* [List of tasks]
A. Please answer these questions using the report on Houthi drones in the Red Sea:
(i) How many drones did US forces shoot down on Wednesday?
(ii) According to CENTCOM, what did the weapons present?
(iii) Since what month have the Houthis been firing on ships?
B. Write the next part of the report on Houthi drones in the Red Sea, continuing after its final paragraph.

* [Text segment]
AL-MUKALLA: The US Central Command said that its forces shot down on Wednesday four drones launched by Yemen’s Houthi militia from areas under their control, the latest in a barrage of Houthi missiles and drones aimed at international ships in the Red Sea.

The Houthis fired on Wednesday morning four long-range unmanned aerial systems at a US warship in the Red Sea, but they were intercepted by the US Navy ships and failed to strike their objective, according to a US military statement.

“It was determined these weapons presented an imminent threat to merchant vessels and US Navy ships in the region,” CENTCOM said.

The Houthis did not claim responsibility for the drone strike, but they often take credit hours or days later.

Since November, the Houthis have seized a commercial ship and fired hundreds of ballistic missiles, drones and remotely controlled boats at international commercial and naval ships in the Red Sea, Bab Al-Mandab Strait and the Gulf of Aden, claiming to be acting in support of the Palestinian people.

* [Stored data]
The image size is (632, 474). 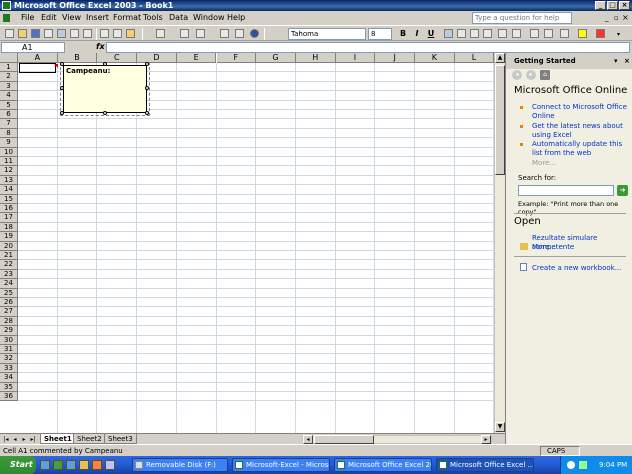 I want to click on row-header-18: 18, so click(x=9, y=228).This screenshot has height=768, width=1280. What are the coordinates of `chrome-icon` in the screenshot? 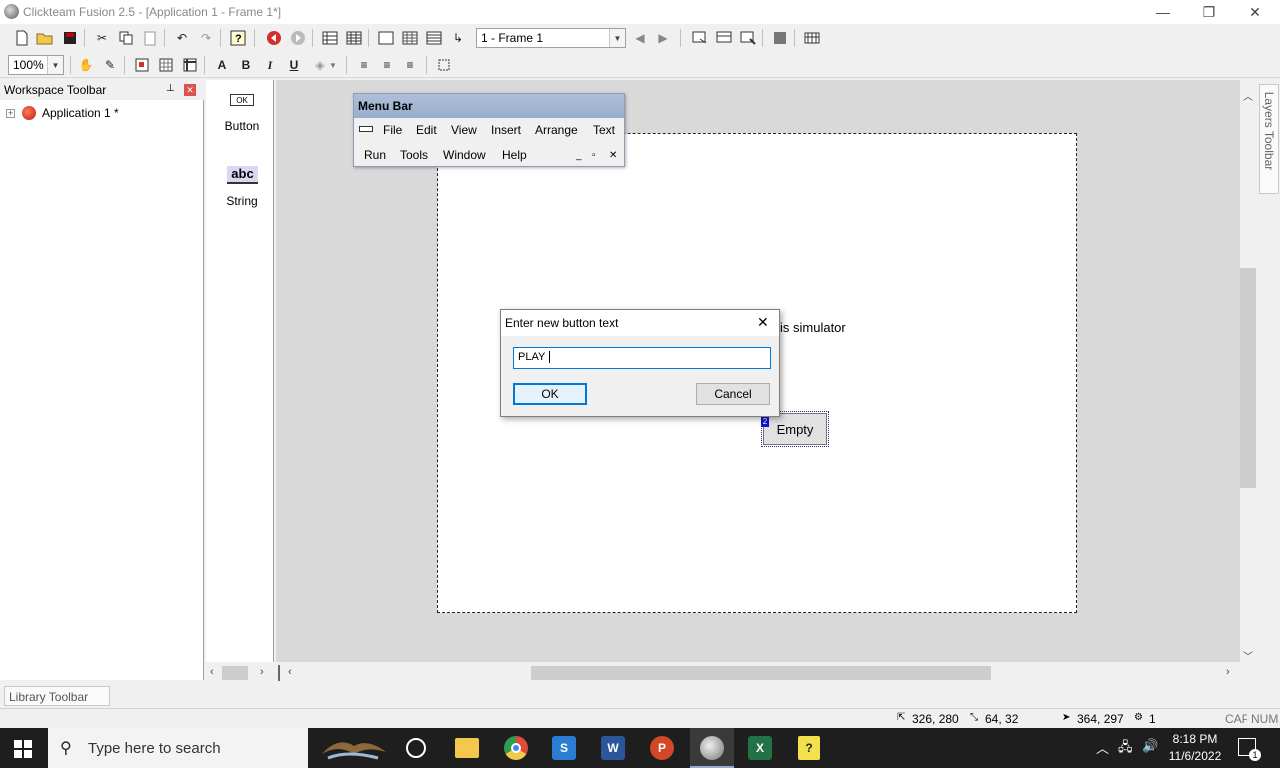 It's located at (516, 748).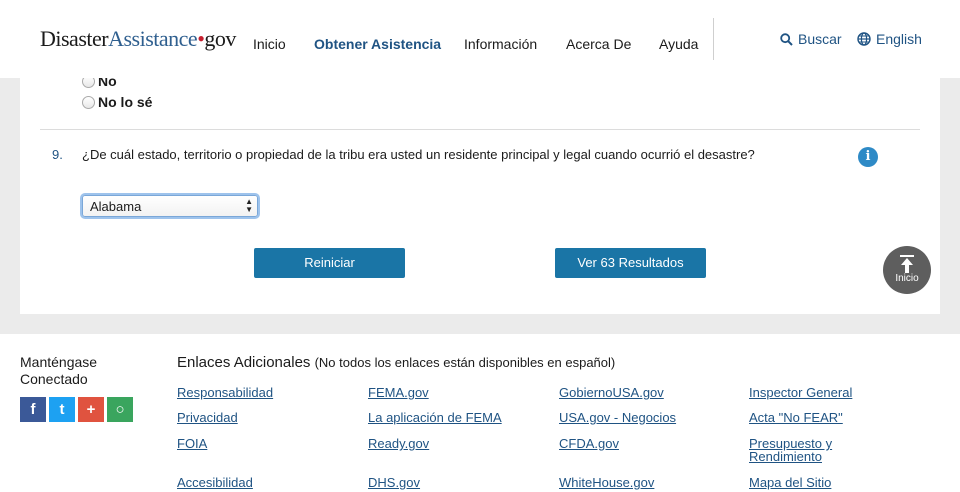 This screenshot has height=492, width=960. What do you see at coordinates (480, 130) in the screenshot?
I see `question-divider` at bounding box center [480, 130]. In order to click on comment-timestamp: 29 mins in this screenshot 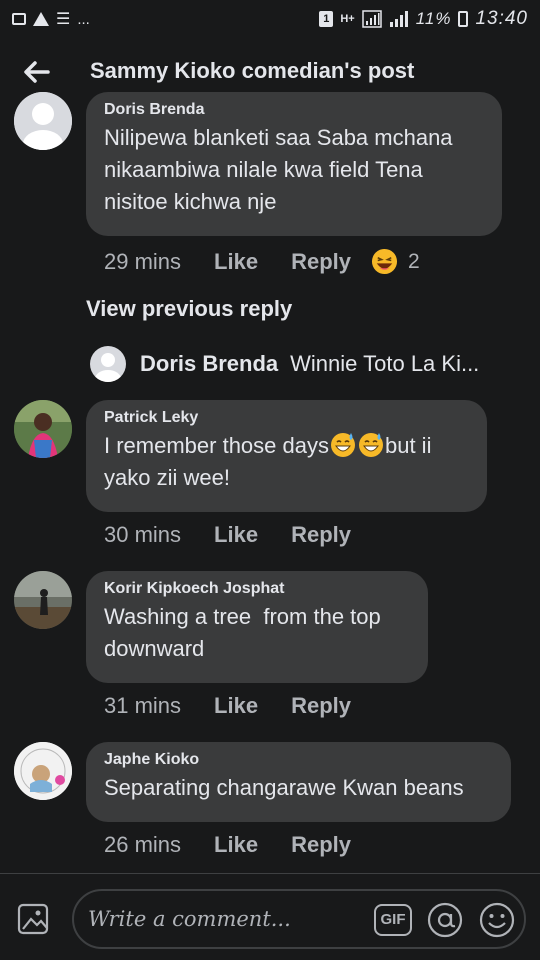, I will do `click(143, 261)`.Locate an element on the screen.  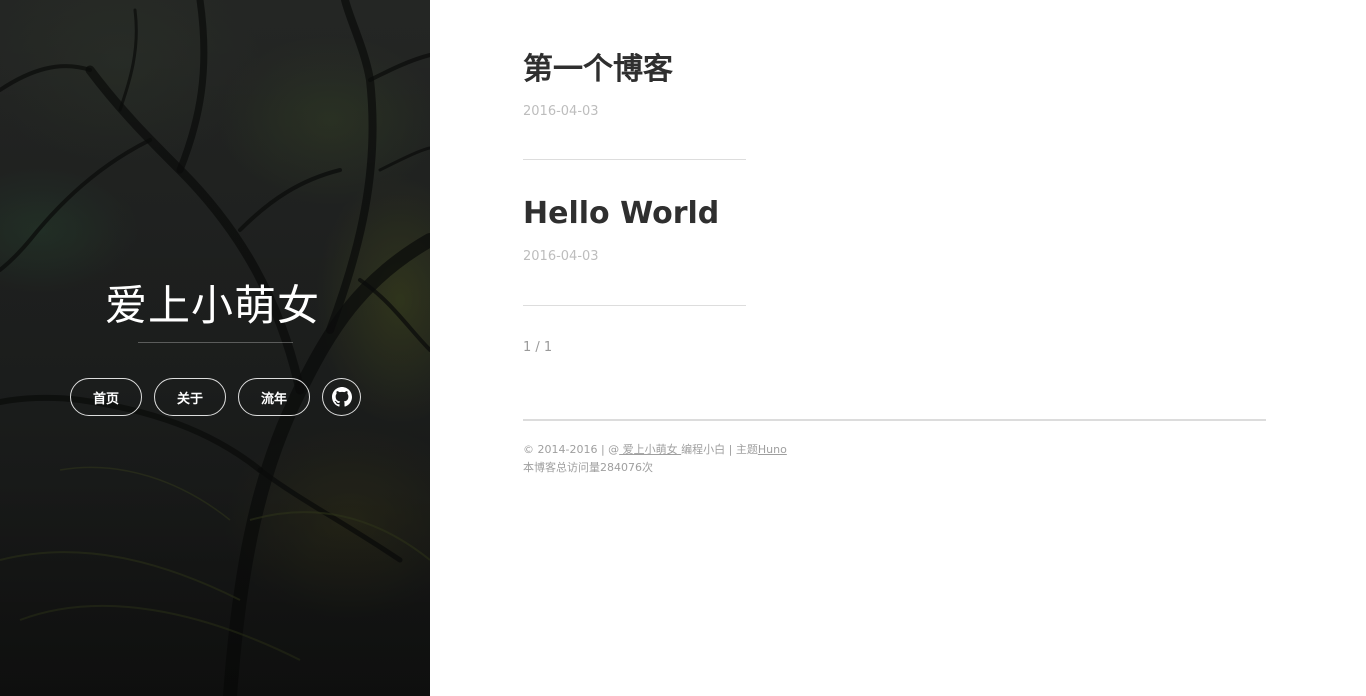
post-title: 第一个博客 is located at coordinates (723, 70).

* [Expected responses]
A.
(i) Four.
(ii) An imminent threat to merchant vessels and US Navy ships in the region.
(iii) November.

B.
Meanwhile, Yemeni government authorities, activists and local media said that a prisoner died on Tuesday inside a Houthi detention facility in the central province of Dhamar, only one day after another prisoner died in another Houthi-held jail in Sanaa. 

The family of Khaled Hussein Ghazi, who was jailed in a civil dispute in Dhamar city a year ago, received a call from Houthi security officials telling them of his death and requesting that they retrieve his remains.

Abdurrahman Barman, a Yemeni human rights activist and director of the American Center for Justice, told Arab News that a Houthi chief prosecutor ordered Ghazi’s release a year ago, but another Houthi judge refused, leaving him to die inside the Central Security prison in Dhamar.

“If he had been freed a year ago, he would have been in better health and back at home with his children,” Barman said.

Musawaah, a human rights group, said that Ghazi’s family found torture signs on his body as well as a knife wound on his neck — and that the group had recorded the deaths of 14 individuals in Houthi jails in Dhamar in recent years.

Sabri Al-Hakimi, a senior educationist at the Ministry of Education, died on Monday in a Security and Intelligence jail in Sanaa controlled by the Houthis.

Al-Hakimi’s death has prompted campaigners and inmates’ families to urge the international community to put pressure on the Houthis to free prisoners, stop torturing them and improve prison conditions.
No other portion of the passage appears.